ThousandEyes3月29日(米国時間)、「How Third-party Issues Led to McDonald’s, DMV Outages」において、過去2週間(3月11日から3月24日まで)にインターネット全体で発生した障害と傾向の分析レポートを公開した。レポート全文は「How Third-party Issues Led to McDonald’s, DMV Outages - YouTube」から視聴することができる。

○主なインターネット障害と傾向

ThousandEyesはこの2週間に発生したインターネット上の主な障害の概要について、以下のように説明している。
○2024年3月15日(米国時間)、午前5時(協定世界時)から午後5時(協定世界時)まで世界中のマクドナルドの支払いおよび注文システムが停止

この影響は主にアジア、オセアニア西ヨーロッパの一部、英国におよび、北米における影響はわずかとみられている。公式の発表「Update on Global Technology System Outage」によると、この障害はサイバーセキュリティイベントによって引き起こされたものではなく、設定変更中のサードパーティープロバイダーによって引き起こされたという。設定変更の内容や、サードパーティプロバイダーの詳細などは明らかになっていない(参考:「マクドナルド、全世界でシステムダウン - 原因は業者による設定変更と発表 | TECH+(テックプラス)」)。
○2024年3月21日(米国時間)の朝、米国全土の車両管理局(DMV: Department of Motor Vehicles)のシステムが停止

この障害により、運転免許証や自動車所有権の取引に影響が発生し、自動車代理店は運転免許証と書類を発行できなくなった。原因は米国自動車管理者協会(AAMVA: American Association of Motor Vehicle Administrators)のクラウド接続の喪失にあるとされる。
○2024年3月14日午前10時30分(協定世界時)ごろ、ヨーロッパと南アフリカ間の一部通信路で通信帯域が大幅に喪失

原因は西アフリカ海岸沿いの大規模な海底ケーブル切断とされる(参考:「西アフリカ海岸沿いの海底ケーブル切断、1,596.6Gbpsの通信帯域が消失 - Outlookなどに影響 | TECH+(テックプラス)」)。ThousandEyesの調査によると、影響を受けた一部の企業は通信経路を陸上に切り替え、アフリカ北部から海底ケーブルを使用してヨーロッパへつながる通信路を確保して影響を軽減したものとみられる。2024年3月16日ごろまでに大部分の輻輳状態は解消された。

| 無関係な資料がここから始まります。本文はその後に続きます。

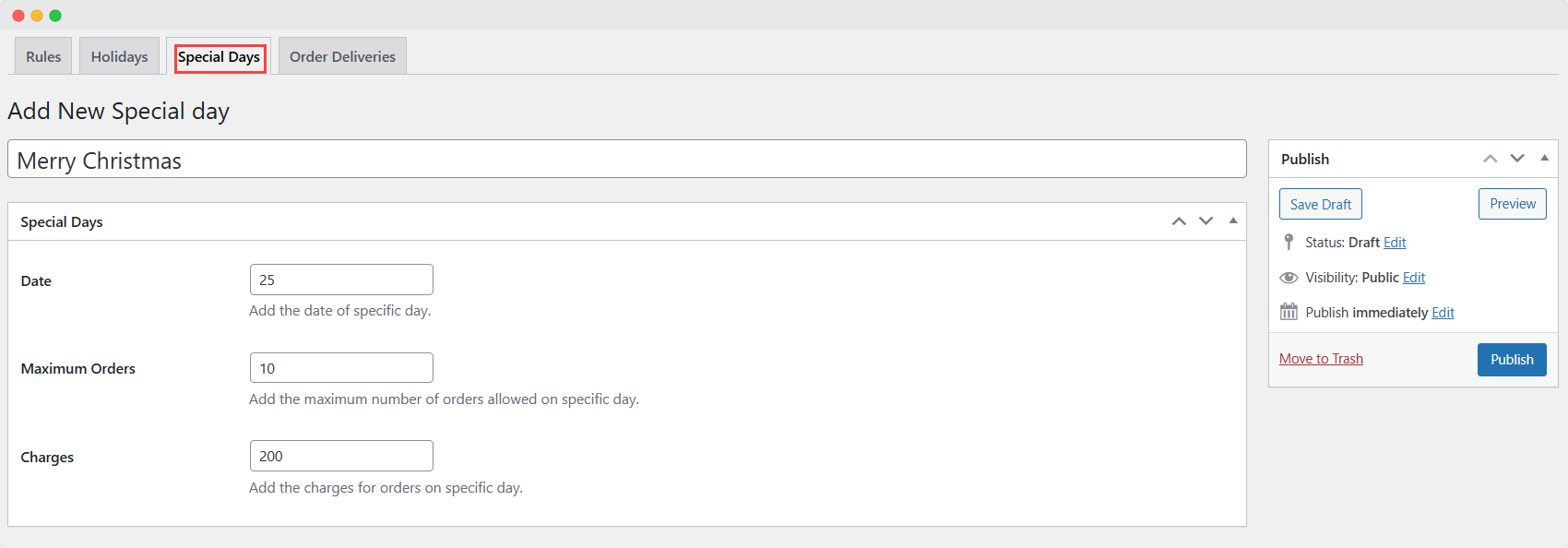Viewport: 1568px width, 548px height.
Task: Edit the publish date via Edit link
Action: pyautogui.click(x=1443, y=312)
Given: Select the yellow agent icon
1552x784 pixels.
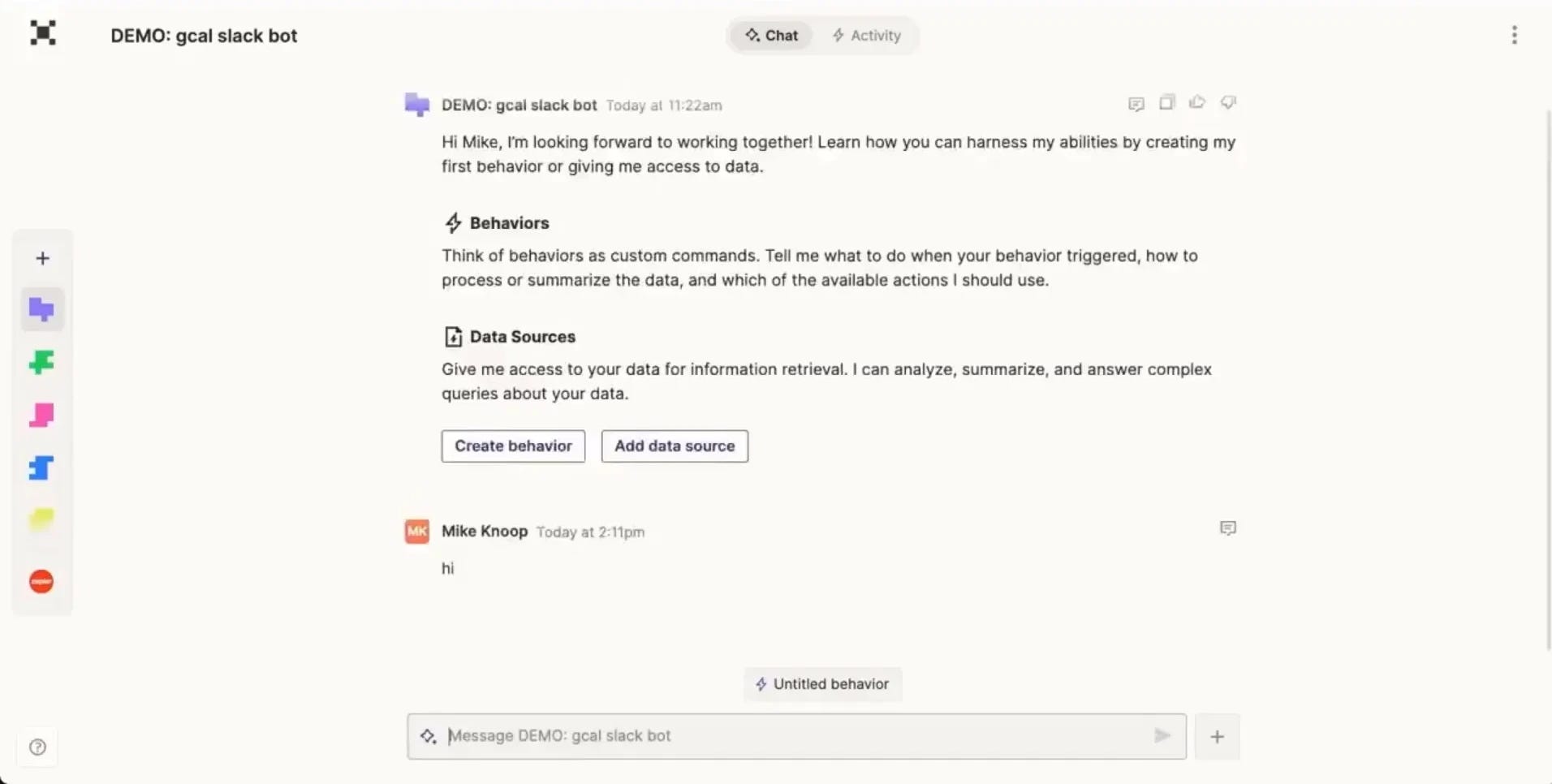Looking at the screenshot, I should coord(41,519).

○2024年3月19日23時59分(現地時間)、オーストラリアのASX Netのプライマリー回線に障害が発生

原因はファイバーの切断。回線復旧作業は3月21日午前5時59分(現地時間)までに完了し、サービスは同日の午前7時14分(現地時間)ごろに復旧した。この間、ASX Netはバックアップ回線による接続を維持できたため、顧客への影響は小さかったとみられる。
○2024年3月21日(米国時間)、PlayStation Networkが最大7時間にわたりサービスを停止

影響は全世界のユーザーに及び、公式ストアやオンラインプレイに障害が発生したとされる。また、ほぼ同時期にNvidiaクラウドゲームサービス「GeForce Now」においても障害が発生した。これらの障害に関連性はないとみられている。
○ネットワーク障害の傾向

ThousandEyesは同期間におけるインターネットサービスプロバイダー(ISP: Internet Service Provider)、クラウドサービスプロバイダーネットワーク、コラボレーションアプリネットワーク、エッジネットワークにて観測された障害の傾向について報告している。その概要は次のとおり。

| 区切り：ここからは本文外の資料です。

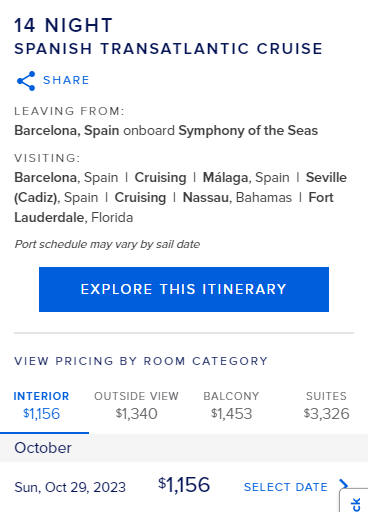Click the chevron arrow beside Select Date
The width and height of the screenshot is (368, 512).
pyautogui.click(x=343, y=484)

3月上旬から中旬にかけて障害件数は142件から206件に増加したが、翌週には164件に減少した
米国も同様の推移をたどった
3月11日から24日までの2週間の合計では米国の障害件数が世界全体の約39%となり、40%を超える例年の傾向より低くなった

○まとめ

この2週間(3月11日から3月24日まで)ではサードパーティーの障害や物理的な回線切断に起因するインシデントが多く見られた。いずれも直接の管理下にあるネットワークシステム上のトラブルではなく、外部の障害の影響を受けてサービスを停止している。大規模な冗長性を確保していたASX Netは影響を回避しており、バックアップ回線の重要性とサードパーティーへの絶対的な信頼の危険性を示している。

通信インフラのレジリエンス確保には、全体的な冗長性や代替パスの確保、独立したオブザーバビリティの維持が重要とされ、通信障害の影響が大きい組織にはこれら対策の積極的な実践が望まれている。